Berbicara di Forum Ekonomi Dunia (World Econimic Forum/WEF) di Davos, Swiss pada Selasa, 20 Januari 2026, Macron menilai AS berusaha untuk "melemahkan dan menundukkan Eropa" dengan menuntut "konsesi maksimal" melalui pengenaan tarif yang dinilainya tidak dapat diterima – terlebih lagi ketika digunakan sebagai pengaruh untuk menekan kedaulatan teritorial Greenland dari Denmark.
Ia mendesak Uni Eropa untuk menggunakan instrumen perdagangan terkuatnya, termasuk mekanisme anti-koersi yang juga dikenal sebagai "bazoka perdagangan", guna merespons ancaman tarif baru dari Amerika Serikat.

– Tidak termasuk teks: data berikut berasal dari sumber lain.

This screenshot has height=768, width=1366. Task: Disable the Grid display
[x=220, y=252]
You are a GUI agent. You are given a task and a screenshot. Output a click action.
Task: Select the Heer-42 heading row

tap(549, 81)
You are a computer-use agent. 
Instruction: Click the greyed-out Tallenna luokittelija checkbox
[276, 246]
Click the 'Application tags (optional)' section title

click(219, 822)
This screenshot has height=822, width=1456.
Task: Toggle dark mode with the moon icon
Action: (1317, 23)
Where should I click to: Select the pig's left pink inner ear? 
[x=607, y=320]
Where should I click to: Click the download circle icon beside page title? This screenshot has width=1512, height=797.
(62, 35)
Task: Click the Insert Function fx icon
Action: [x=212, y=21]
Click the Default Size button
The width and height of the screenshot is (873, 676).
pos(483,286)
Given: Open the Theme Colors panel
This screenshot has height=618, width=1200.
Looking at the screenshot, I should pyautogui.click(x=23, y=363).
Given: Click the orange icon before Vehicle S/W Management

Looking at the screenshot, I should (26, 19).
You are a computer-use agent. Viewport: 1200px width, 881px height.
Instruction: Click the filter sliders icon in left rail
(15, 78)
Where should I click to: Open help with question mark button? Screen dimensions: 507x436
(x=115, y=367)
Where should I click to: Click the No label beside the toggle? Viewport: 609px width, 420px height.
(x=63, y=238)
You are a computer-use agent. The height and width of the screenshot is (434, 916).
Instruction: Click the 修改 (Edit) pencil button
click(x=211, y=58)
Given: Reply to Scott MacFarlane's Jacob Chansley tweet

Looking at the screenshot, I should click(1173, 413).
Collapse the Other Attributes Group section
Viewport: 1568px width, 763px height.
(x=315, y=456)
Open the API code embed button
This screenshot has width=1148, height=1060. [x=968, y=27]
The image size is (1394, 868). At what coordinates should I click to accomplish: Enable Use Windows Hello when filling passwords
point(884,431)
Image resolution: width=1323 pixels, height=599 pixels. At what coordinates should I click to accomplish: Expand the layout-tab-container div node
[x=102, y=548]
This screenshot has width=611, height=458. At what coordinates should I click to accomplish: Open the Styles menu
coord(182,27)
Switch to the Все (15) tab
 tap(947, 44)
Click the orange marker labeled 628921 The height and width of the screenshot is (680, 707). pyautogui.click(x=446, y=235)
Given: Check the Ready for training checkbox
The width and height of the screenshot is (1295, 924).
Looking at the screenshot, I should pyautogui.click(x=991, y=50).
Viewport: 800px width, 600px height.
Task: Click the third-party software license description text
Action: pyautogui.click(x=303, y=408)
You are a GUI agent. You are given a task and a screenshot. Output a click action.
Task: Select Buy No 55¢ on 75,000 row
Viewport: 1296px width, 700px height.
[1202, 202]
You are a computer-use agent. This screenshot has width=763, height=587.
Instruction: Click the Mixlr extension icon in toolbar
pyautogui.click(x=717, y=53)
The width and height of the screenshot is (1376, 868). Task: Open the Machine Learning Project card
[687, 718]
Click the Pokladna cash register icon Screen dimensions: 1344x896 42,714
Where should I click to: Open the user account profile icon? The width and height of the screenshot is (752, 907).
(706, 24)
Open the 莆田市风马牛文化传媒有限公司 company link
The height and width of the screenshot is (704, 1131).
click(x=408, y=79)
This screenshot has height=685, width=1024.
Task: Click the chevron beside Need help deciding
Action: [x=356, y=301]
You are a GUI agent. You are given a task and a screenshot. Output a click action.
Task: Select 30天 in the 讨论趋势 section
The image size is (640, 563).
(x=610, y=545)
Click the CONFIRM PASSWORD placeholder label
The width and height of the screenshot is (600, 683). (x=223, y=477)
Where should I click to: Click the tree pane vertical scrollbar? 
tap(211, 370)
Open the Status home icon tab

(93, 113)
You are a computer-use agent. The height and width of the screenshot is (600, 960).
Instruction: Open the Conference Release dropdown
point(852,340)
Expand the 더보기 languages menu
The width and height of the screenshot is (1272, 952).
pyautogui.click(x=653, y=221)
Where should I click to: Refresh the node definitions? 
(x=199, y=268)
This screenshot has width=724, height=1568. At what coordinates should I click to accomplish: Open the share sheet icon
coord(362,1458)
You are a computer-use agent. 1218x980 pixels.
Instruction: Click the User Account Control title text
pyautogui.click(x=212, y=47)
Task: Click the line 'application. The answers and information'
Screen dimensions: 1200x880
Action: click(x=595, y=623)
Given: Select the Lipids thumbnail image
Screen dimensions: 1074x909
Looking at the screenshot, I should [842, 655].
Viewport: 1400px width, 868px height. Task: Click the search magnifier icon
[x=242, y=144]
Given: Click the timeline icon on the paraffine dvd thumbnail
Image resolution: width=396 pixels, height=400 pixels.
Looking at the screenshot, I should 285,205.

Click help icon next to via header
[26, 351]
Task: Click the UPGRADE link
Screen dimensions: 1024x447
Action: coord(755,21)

Presiden AS Donald Trump (kanan) bersama Presiden Prancis Emmanuel Macron.
- White House
"Eropa kini memiliki instrumen yang sangat kuat, dan kita harus menggunakannya ketika kita tidak dihormati dan ketika aturan main tidak dihormati. Mekanisme anti-koersi adalah instrumen yang kuat dan kita tidak boleh ragu untuk menggunakannya dalam lingkungan yang keras saat ini," kata Macron sambil mengenakan kacamata hitam karena kondisi matanya.
Pernyataan Macron muncul setelah Presiden AS Donald Trump mengumumkan pada 17 Januari bahwa ia akan memberlakukan tarif tambahan sebesar 10 persen terhadap Denmark, Norwegia, Swedia, Prancis, Jerman, Inggris, Belanda, dan Finlandia mulai 1 Februari.
Tarif tersebut bahkan akan dinaikkan menjadi 25 persen pada Juni mendatang, kecuali AS berhasil memperoleh Greenland.
Dorongan Trump untuk menguasai Greenland semakin intensif dalam beberapa pekan terakhir, dengan presiden mengatakan AS akan mengambil kendali atas pulau Arktik yang luas itu "dengan cara apa pun" dan: "Sekaranglah waktunya, dan itu akan dilakukan!!!"
Trump diperkirakan akan mengunjungi Davos dan memberikan pidato pada hari Rabu.
Sebelumnya pada Selasa, Trump juga mengancam akan mengenakan tarif 200 persen terhadap anggur dan sampanye Prancis, jika Prancis tidak menerima undangannya untuk bergabung dalam inisiatif Dewan Perdamaian pimpinan AS terkait Gaza.